• **DATA RECORDS**
---------------

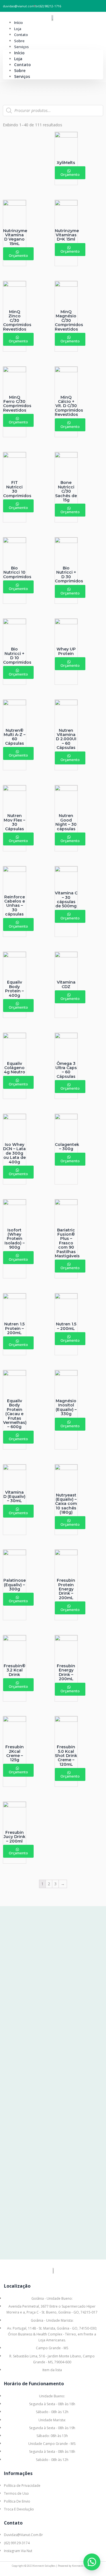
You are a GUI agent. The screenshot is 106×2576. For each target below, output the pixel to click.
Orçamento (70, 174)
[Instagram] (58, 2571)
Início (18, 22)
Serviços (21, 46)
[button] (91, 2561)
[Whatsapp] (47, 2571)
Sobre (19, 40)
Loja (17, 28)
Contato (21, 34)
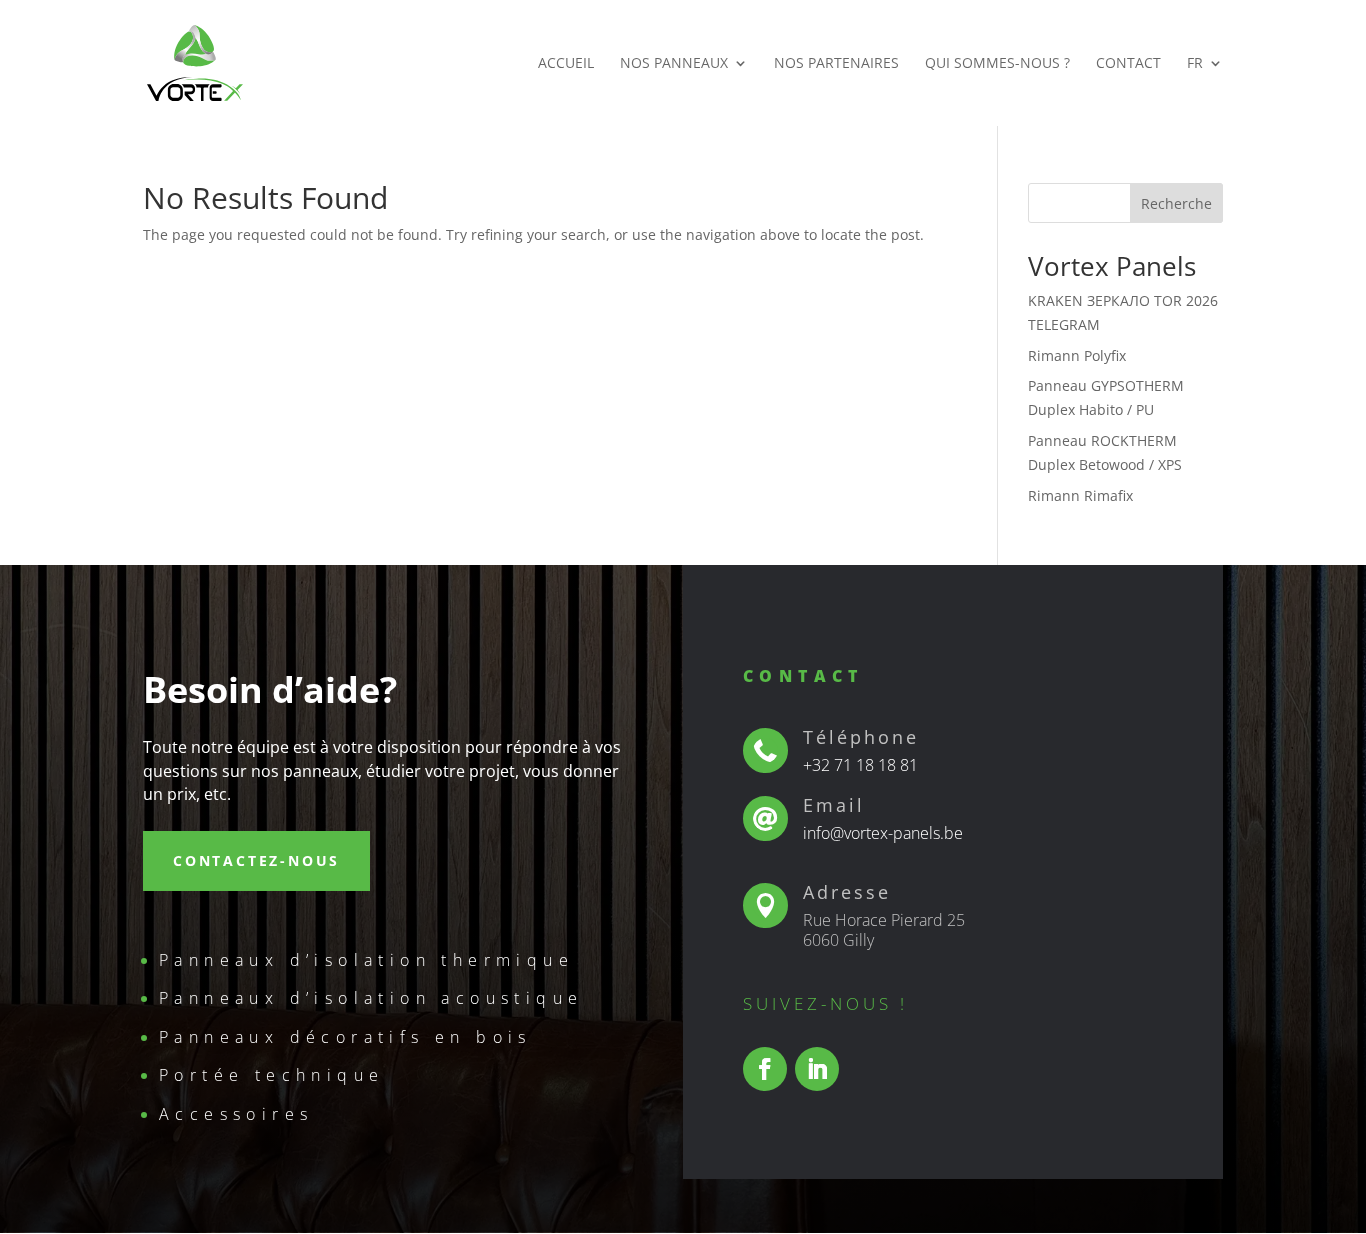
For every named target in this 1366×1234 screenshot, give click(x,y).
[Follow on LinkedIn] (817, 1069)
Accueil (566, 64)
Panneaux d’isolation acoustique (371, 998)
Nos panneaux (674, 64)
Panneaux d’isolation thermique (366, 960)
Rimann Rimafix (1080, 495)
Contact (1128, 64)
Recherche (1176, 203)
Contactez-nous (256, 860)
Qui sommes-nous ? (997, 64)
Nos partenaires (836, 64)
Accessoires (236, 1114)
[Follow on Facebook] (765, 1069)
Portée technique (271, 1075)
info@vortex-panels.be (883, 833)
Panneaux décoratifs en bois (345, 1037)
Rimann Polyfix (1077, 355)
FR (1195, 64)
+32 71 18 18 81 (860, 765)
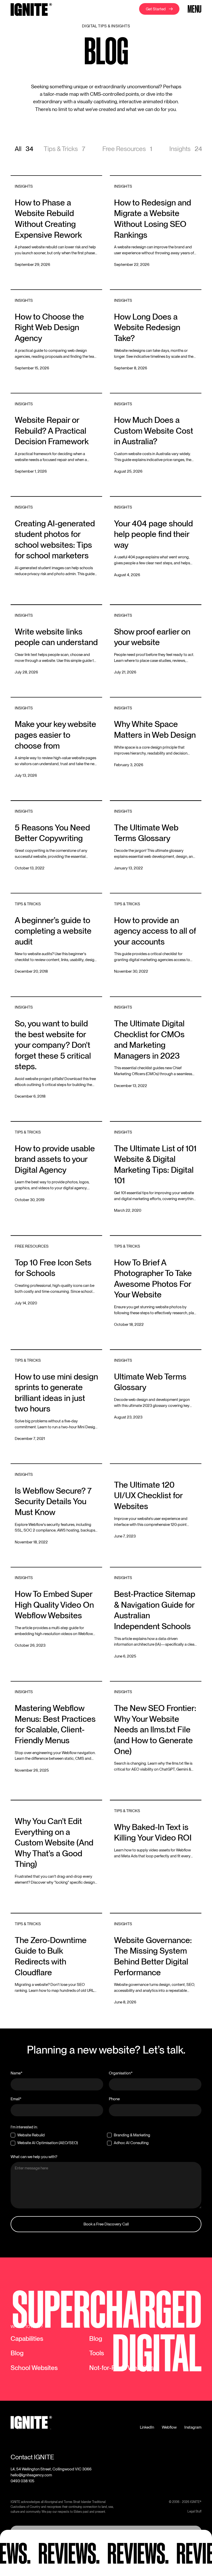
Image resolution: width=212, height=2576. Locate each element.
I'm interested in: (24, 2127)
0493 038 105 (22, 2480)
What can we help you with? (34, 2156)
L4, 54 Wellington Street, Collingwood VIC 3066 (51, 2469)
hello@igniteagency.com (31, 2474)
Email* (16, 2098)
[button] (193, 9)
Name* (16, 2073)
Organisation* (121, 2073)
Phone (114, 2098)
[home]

---------------

• **EXERCISE DIRECTIONS**
Give the lines exactly, from the first line of the entries to the line with "Qui sommes-nous ? (997, 64)", both ends included. Skip the pictures.

• **EXERCISE RESULT**
You are a GUI agent. The screenshot is 106×2576. For each target below, output the pixel to click.
Orçamento (70, 174)
[Instagram] (58, 2571)
Início (18, 22)
Serviços (21, 46)
[button] (91, 2561)
[Whatsapp] (47, 2571)
Sobre (19, 40)
Loja (17, 28)
Contato (21, 34)
For every named target in this 1366×1234 screenshot, give click(x,y).
[Follow on LinkedIn] (817, 1069)
Accueil (566, 64)
Panneaux d’isolation acoustique (371, 998)
Nos panneaux (674, 64)
Panneaux d’isolation thermique (366, 960)
Rimann Rimafix (1080, 495)
Contact (1128, 64)
Recherche (1176, 203)
Contactez-nous (256, 860)
Qui sommes-nous ? (997, 64)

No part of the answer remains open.